#### What is required:
Output every entry below exactly as it is written.

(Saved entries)
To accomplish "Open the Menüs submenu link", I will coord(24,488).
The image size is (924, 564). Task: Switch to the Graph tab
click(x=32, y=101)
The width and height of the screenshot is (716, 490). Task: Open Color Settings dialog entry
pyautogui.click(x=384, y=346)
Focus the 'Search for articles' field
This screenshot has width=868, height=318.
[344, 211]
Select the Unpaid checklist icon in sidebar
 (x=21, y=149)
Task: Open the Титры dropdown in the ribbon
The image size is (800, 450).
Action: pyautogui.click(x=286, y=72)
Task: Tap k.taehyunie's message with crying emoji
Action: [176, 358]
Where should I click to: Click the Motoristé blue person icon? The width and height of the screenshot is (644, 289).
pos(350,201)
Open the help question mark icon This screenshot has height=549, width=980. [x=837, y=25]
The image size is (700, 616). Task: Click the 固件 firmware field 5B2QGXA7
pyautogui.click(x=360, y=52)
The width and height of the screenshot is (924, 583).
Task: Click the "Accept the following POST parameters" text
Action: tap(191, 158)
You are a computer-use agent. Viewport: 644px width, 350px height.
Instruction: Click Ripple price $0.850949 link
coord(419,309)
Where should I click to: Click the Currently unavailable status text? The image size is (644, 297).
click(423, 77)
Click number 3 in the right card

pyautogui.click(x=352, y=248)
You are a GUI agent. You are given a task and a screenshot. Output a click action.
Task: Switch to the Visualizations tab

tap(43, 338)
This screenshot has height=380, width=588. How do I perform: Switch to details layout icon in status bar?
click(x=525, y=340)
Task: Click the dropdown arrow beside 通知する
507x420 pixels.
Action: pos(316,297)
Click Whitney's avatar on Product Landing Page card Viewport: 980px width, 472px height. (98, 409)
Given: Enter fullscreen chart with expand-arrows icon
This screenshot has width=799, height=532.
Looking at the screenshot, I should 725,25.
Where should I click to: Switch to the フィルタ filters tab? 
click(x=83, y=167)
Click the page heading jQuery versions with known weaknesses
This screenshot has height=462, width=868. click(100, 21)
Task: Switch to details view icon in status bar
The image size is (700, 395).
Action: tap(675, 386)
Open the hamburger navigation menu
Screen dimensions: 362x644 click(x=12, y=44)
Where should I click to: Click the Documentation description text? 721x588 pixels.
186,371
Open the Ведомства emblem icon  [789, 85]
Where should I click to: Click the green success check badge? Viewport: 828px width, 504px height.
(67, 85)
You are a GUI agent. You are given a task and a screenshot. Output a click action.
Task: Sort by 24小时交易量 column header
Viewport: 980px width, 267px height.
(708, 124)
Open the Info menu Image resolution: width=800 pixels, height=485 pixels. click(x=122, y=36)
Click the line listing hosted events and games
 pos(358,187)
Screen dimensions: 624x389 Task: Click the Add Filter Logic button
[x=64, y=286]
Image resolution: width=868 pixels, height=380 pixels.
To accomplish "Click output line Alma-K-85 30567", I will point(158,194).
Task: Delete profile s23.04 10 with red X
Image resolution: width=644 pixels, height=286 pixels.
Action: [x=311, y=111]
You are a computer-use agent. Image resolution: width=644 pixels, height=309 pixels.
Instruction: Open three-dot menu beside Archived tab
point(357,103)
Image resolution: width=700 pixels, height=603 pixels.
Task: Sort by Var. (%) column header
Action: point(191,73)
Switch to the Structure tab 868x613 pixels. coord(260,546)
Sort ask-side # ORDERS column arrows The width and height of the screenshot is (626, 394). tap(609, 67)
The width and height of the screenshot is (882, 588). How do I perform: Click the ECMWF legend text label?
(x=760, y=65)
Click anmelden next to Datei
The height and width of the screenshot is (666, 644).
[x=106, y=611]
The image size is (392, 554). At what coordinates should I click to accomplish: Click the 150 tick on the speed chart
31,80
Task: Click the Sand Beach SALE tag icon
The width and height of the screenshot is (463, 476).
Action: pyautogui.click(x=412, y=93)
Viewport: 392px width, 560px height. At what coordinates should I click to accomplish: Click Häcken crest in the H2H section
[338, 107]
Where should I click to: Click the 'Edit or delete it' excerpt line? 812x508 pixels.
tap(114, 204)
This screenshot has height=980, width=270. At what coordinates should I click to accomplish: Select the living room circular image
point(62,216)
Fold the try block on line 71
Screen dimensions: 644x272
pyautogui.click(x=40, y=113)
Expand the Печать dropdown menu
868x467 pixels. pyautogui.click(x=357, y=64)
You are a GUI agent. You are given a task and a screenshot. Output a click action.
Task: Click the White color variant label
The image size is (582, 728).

#### Answer section:
To accomplish "Open the Menüs submenu link", I will coord(24,488).
The image size is (924, 564). Task: Switch to the Graph tab
click(x=32, y=101)
The width and height of the screenshot is (716, 490). Task: Open Color Settings dialog entry
pyautogui.click(x=384, y=346)
Focus the 'Search for articles' field
This screenshot has width=868, height=318.
[344, 211]
Select the Unpaid checklist icon in sidebar
 (x=21, y=149)
Task: Open the Титры dropdown in the ribbon
The image size is (800, 450).
Action: pyautogui.click(x=286, y=72)
Task: Tap k.taehyunie's message with crying emoji
Action: [176, 358]
Where should I click to: Click the Motoristé blue person icon? The width and height of the screenshot is (644, 289).
pos(350,201)
Open the help question mark icon This screenshot has height=549, width=980. [x=837, y=25]
The image size is (700, 616). Task: Click the 固件 firmware field 5B2QGXA7
pyautogui.click(x=360, y=52)
The width and height of the screenshot is (924, 583).
Task: Click the "Accept the following POST parameters" text
Action: tap(191, 158)
You are a computer-use agent. Viewport: 644px width, 350px height.
Instruction: Click Ripple price $0.850949 link
coord(419,309)
Where should I click to: Click the Currently unavailable status text? The image size is (644, 297).
click(423, 77)
Click number 3 in the right card

pyautogui.click(x=352, y=248)
You are a GUI agent. You are given a task and a screenshot. Output a click action.
Task: Switch to the Visualizations tab

tap(43, 338)
This screenshot has height=380, width=588. How do I perform: Switch to details layout icon in status bar?
click(x=525, y=340)
Task: Click the dropdown arrow beside 通知する
507x420 pixels.
Action: pos(316,297)
Click Whitney's avatar on Product Landing Page card Viewport: 980px width, 472px height. (98, 409)
Given: Enter fullscreen chart with expand-arrows icon
This screenshot has width=799, height=532.
Looking at the screenshot, I should 725,25.
Where should I click to: Switch to the フィルタ filters tab? 
click(x=83, y=167)
Click the page heading jQuery versions with known weaknesses
This screenshot has height=462, width=868. click(100, 21)
Task: Switch to details view icon in status bar
The image size is (700, 395).
Action: tap(675, 386)
Open the hamburger navigation menu
Screen dimensions: 362x644 click(x=12, y=44)
Where should I click to: Click the Documentation description text? 721x588 pixels.
186,371
Open the Ведомства emblem icon  [789, 85]
Where should I click to: Click the green success check badge? Viewport: 828px width, 504px height.
(67, 85)
You are a GUI agent. You are given a task and a screenshot. Output a click action.
Task: Sort by 24小时交易量 column header
Viewport: 980px width, 267px height.
(708, 124)
Open the Info menu Image resolution: width=800 pixels, height=485 pixels. click(x=122, y=36)
Click the line listing hosted events and games
 pos(358,187)
Screen dimensions: 624x389 Task: Click the Add Filter Logic button
[x=64, y=286]
Image resolution: width=868 pixels, height=380 pixels.
To accomplish "Click output line Alma-K-85 30567", I will point(158,194).
Task: Delete profile s23.04 10 with red X
Image resolution: width=644 pixels, height=286 pixels.
Action: [x=311, y=111]
You are a computer-use agent. Image resolution: width=644 pixels, height=309 pixels.
Instruction: Open three-dot menu beside Archived tab
point(357,103)
Image resolution: width=700 pixels, height=603 pixels.
Task: Sort by Var. (%) column header
Action: point(191,73)
Switch to the Structure tab 868x613 pixels. coord(260,546)
Sort ask-side # ORDERS column arrows The width and height of the screenshot is (626, 394). tap(609, 67)
The width and height of the screenshot is (882, 588). How do I perform: Click the ECMWF legend text label?
(x=760, y=65)
Click anmelden next to Datei
The height and width of the screenshot is (666, 644).
[x=106, y=611]
The image size is (392, 554). At what coordinates should I click to accomplish: Click the 150 tick on the speed chart
31,80
Task: Click the Sand Beach SALE tag icon
The width and height of the screenshot is (463, 476).
Action: pyautogui.click(x=412, y=93)
Viewport: 392px width, 560px height. At what coordinates should I click to accomplish: Click Häcken crest in the H2H section
[338, 107]
Where should I click to: Click the 'Edit or delete it' excerpt line? 812x508 pixels.
tap(114, 204)
This screenshot has height=980, width=270. At what coordinates should I click to accomplish: Select the living room circular image
point(62,216)
Fold the try block on line 71
Screen dimensions: 644x272
pyautogui.click(x=40, y=113)
Expand the Печать dropdown menu
868x467 pixels. pyautogui.click(x=357, y=64)
You are a GUI agent. You are given a task and a screenshot. Output a click action.
Task: Click the White color variant label
The image size is (582, 728).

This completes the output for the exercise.